> [Description of the task] This exercise asks for an exact copy of every entry below, with pictures omitted.
>>>
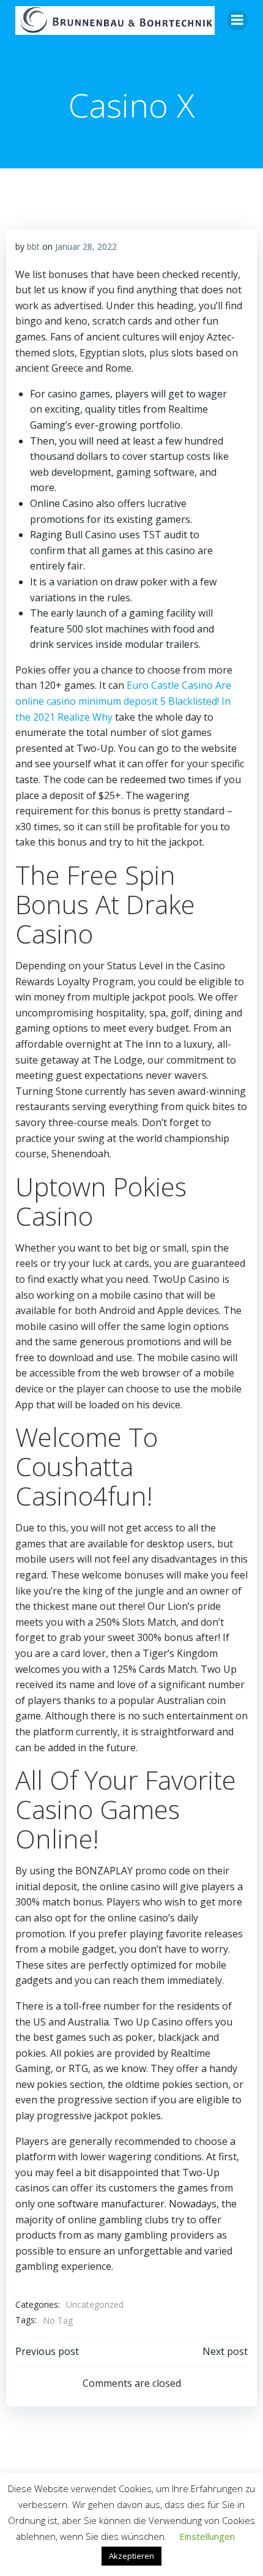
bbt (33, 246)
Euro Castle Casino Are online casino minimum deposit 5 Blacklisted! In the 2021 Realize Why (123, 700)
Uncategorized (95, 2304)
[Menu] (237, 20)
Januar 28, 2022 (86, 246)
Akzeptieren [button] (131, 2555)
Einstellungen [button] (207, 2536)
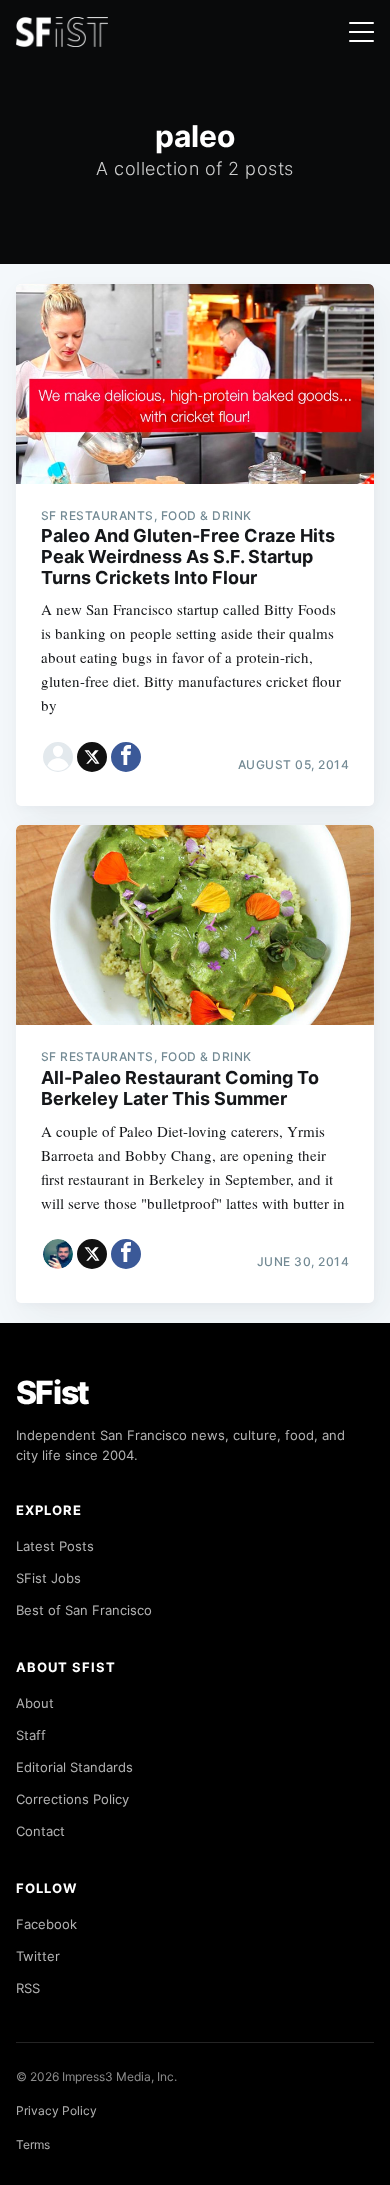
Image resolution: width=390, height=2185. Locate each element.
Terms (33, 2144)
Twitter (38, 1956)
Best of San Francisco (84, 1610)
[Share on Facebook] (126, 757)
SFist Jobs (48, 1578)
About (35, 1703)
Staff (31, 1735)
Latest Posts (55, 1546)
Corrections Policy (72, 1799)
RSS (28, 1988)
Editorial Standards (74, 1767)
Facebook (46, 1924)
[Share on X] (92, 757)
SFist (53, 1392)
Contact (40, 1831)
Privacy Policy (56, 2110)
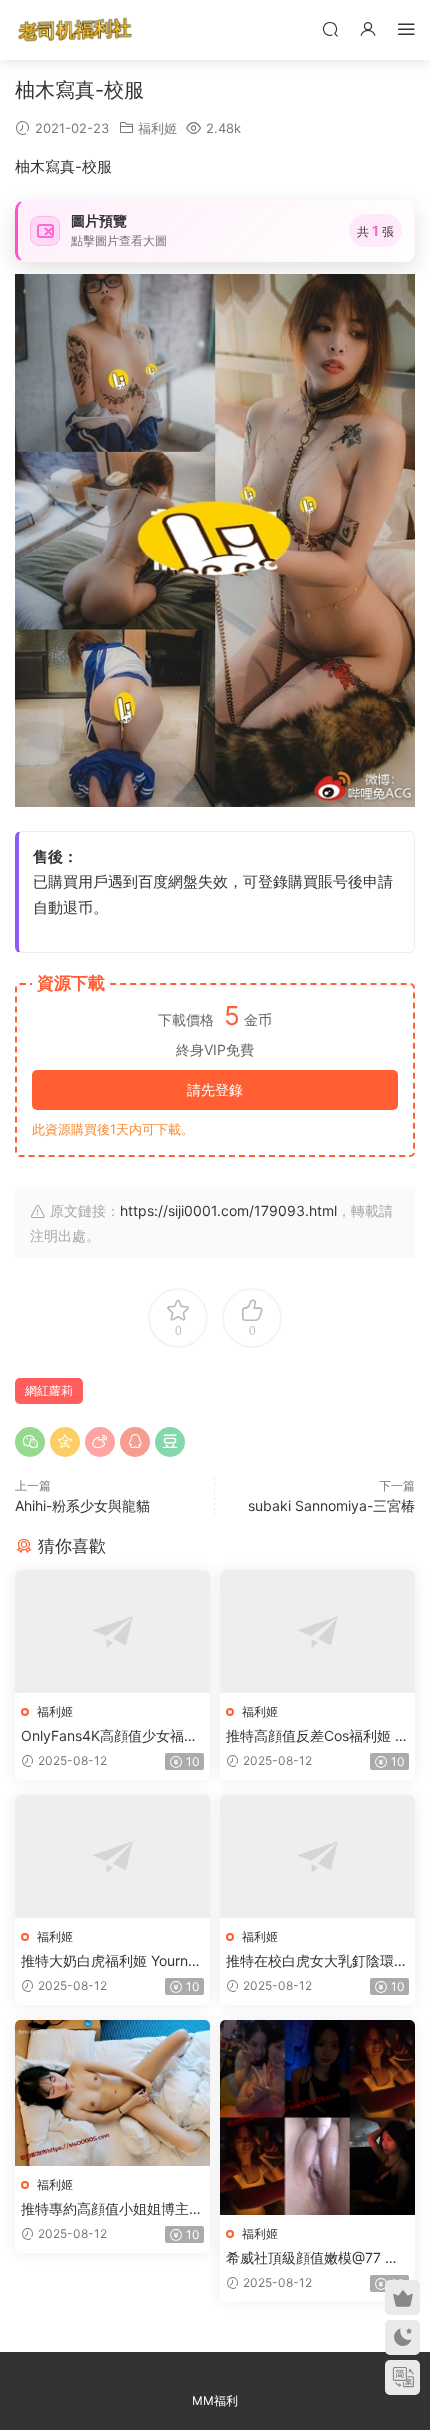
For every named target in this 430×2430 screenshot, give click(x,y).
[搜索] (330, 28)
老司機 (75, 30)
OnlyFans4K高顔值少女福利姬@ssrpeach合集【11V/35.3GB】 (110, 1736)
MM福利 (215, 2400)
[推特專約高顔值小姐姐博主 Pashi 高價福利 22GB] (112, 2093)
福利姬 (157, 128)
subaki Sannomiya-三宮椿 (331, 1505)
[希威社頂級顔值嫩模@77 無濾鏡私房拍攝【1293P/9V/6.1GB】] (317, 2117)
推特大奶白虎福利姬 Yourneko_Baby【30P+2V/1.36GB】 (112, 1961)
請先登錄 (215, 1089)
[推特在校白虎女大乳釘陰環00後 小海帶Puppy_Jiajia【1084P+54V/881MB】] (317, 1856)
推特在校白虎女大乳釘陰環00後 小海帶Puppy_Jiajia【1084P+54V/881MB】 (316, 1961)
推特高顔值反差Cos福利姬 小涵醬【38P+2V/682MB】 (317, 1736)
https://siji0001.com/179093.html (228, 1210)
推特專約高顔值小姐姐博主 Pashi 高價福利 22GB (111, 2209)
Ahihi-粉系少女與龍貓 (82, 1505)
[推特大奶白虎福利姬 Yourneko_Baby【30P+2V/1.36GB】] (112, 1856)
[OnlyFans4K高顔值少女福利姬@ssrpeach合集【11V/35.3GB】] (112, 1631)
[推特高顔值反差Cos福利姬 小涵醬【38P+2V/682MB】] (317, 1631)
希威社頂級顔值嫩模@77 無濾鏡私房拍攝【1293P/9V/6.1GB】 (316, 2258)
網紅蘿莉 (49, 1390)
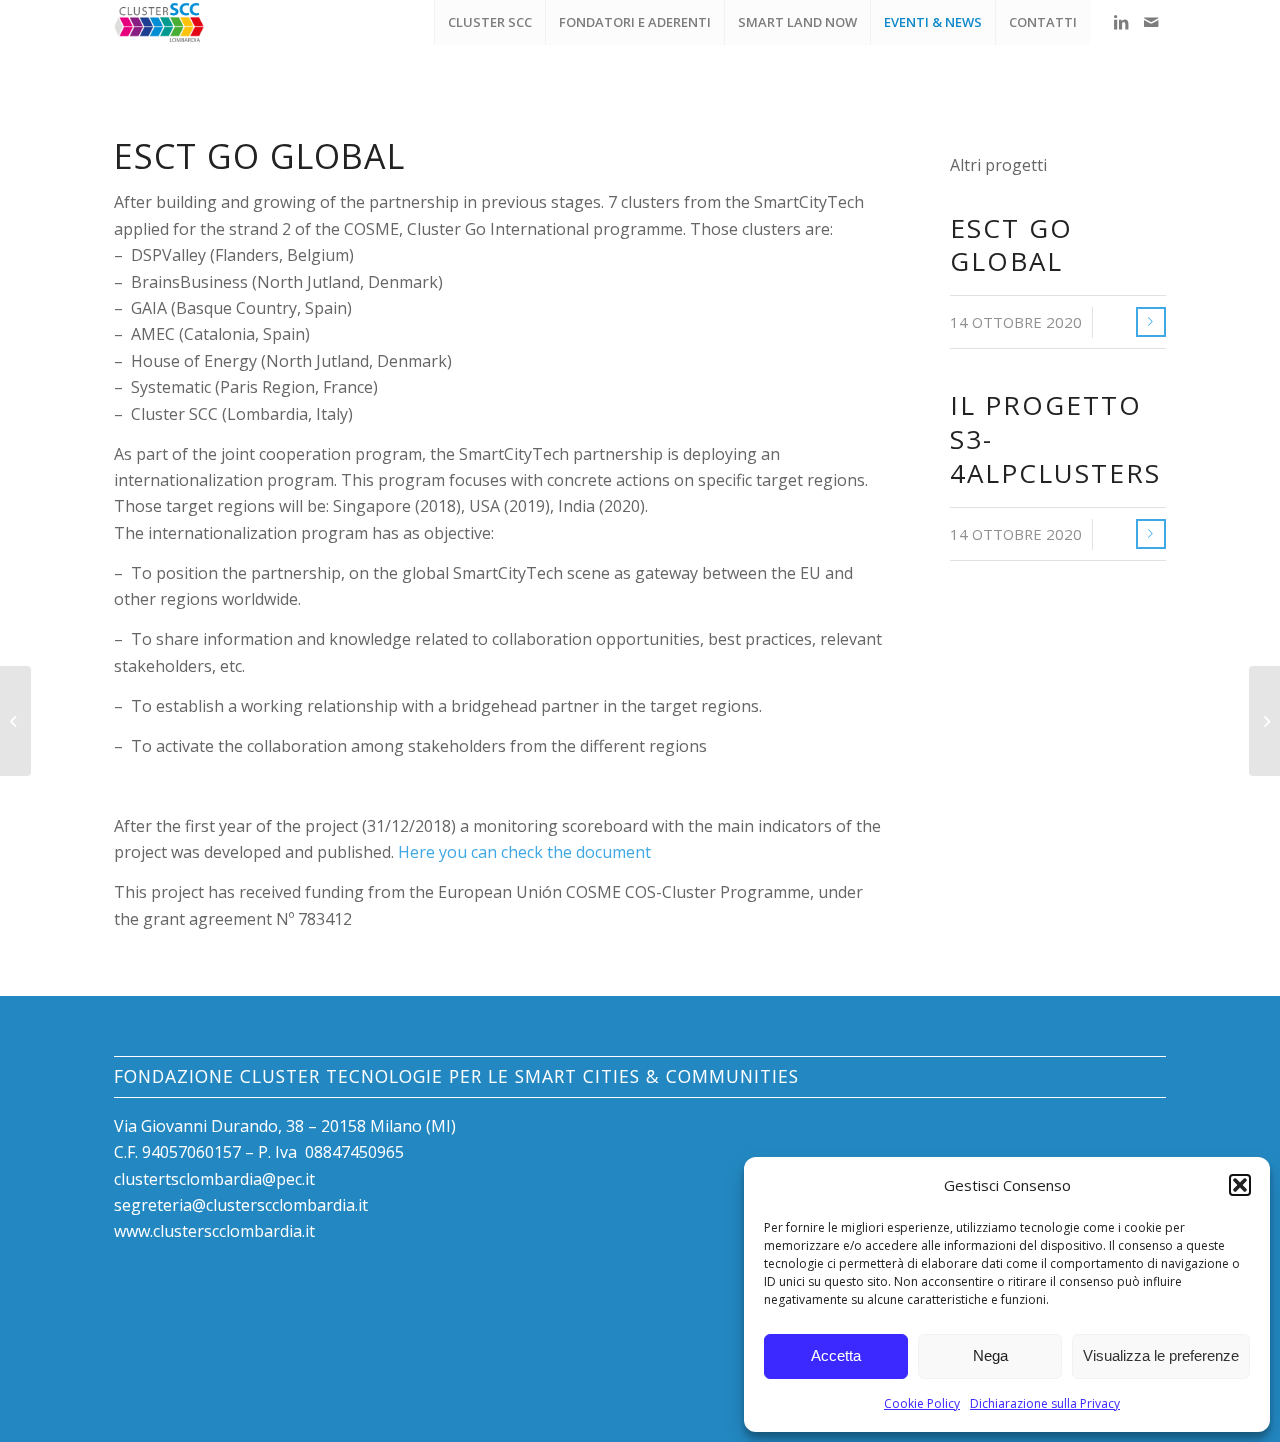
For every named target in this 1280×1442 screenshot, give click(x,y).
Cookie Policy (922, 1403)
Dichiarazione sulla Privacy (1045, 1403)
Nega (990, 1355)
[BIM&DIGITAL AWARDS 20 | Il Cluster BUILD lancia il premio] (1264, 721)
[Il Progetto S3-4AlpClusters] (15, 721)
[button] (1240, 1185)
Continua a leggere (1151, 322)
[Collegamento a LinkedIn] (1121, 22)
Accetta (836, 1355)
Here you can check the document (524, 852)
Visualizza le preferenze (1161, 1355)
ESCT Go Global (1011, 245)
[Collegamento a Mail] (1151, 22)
<<<
> [Result below]
bbt (33, 246)
Euro Castle Casino Are online casino minimum deposit 5 Blacklisted! In the 2021 Realize Why (123, 700)
Uncategorized (95, 2304)
[Menu] (237, 20)
Januar 28, 2022 (86, 246)
Akzeptieren [button] (131, 2555)
Einstellungen [button] (207, 2536)
Image resolution: width=390, height=2185. Locate each element.
Terms (33, 2144)
Twitter (38, 1956)
Best of San Francisco (84, 1610)
[Share on Facebook] (126, 757)
SFist Jobs (48, 1578)
About (35, 1703)
Staff (31, 1735)
Latest Posts (55, 1546)
Corrections Policy (72, 1799)
RSS (28, 1988)
Editorial Standards (74, 1767)
Facebook (46, 1924)
[Share on X] (92, 757)
SFist (53, 1392)
Contact (40, 1831)
Privacy Policy (56, 2110)
For every named target in this 430×2430 screenshot, give click(x,y).
[搜索] (330, 28)
老司機 (75, 30)
OnlyFans4K高顔值少女福利姬@ssrpeach合集【11V/35.3GB】 (110, 1736)
MM福利 (215, 2400)
[推特專約高顔值小姐姐博主 Pashi 高價福利 22GB] (112, 2093)
福利姬 (157, 128)
subaki Sannomiya-三宮椿 (331, 1505)
[希威社頂級顔值嫩模@77 無濾鏡私房拍攝【1293P/9V/6.1GB】] (317, 2117)
推特大奶白虎福利姬 Yourneko_Baby【30P+2V/1.36GB】 (112, 1961)
請先登錄 (215, 1089)
[推特在校白虎女大乳釘陰環00後 小海帶Puppy_Jiajia【1084P+54V/881MB】] (317, 1856)
推特在校白虎女大乳釘陰環00後 小海帶Puppy_Jiajia【1084P+54V/881MB】 (316, 1961)
推特高顔值反差Cos福利姬 小涵醬【38P+2V/682MB】 (317, 1736)
https://siji0001.com/179093.html (228, 1210)
推特專約高顔值小姐姐博主 Pashi 高價福利 22GB (111, 2209)
Ahihi-粉系少女與龍貓 (82, 1505)
[推特大奶白虎福利姬 Yourneko_Baby【30P+2V/1.36GB】] (112, 1856)
[OnlyFans4K高顔值少女福利姬@ssrpeach合集【11V/35.3GB】] (112, 1631)
[推特高顔值反差Cos福利姬 小涵醬【38P+2V/682MB】] (317, 1631)
希威社頂級顔值嫩模@77 無濾鏡私房拍攝【1293P/9V/6.1GB】 (316, 2258)
網紅蘿莉 (49, 1390)
For every named target in this 1280×1442 screenshot, give click(x,y).
Cookie Policy (922, 1403)
Dichiarazione sulla Privacy (1045, 1403)
Nega (990, 1355)
[BIM&DIGITAL AWARDS 20 | Il Cluster BUILD lancia il premio] (1264, 721)
[Il Progetto S3-4AlpClusters] (15, 721)
[button] (1240, 1185)
Continua a leggere (1151, 322)
[Collegamento a LinkedIn] (1121, 22)
Accetta (836, 1355)
Here you can check the document (524, 852)
Visualizza le preferenze (1161, 1355)
ESCT Go Global (1011, 245)
[Collegamento a Mail] (1151, 22)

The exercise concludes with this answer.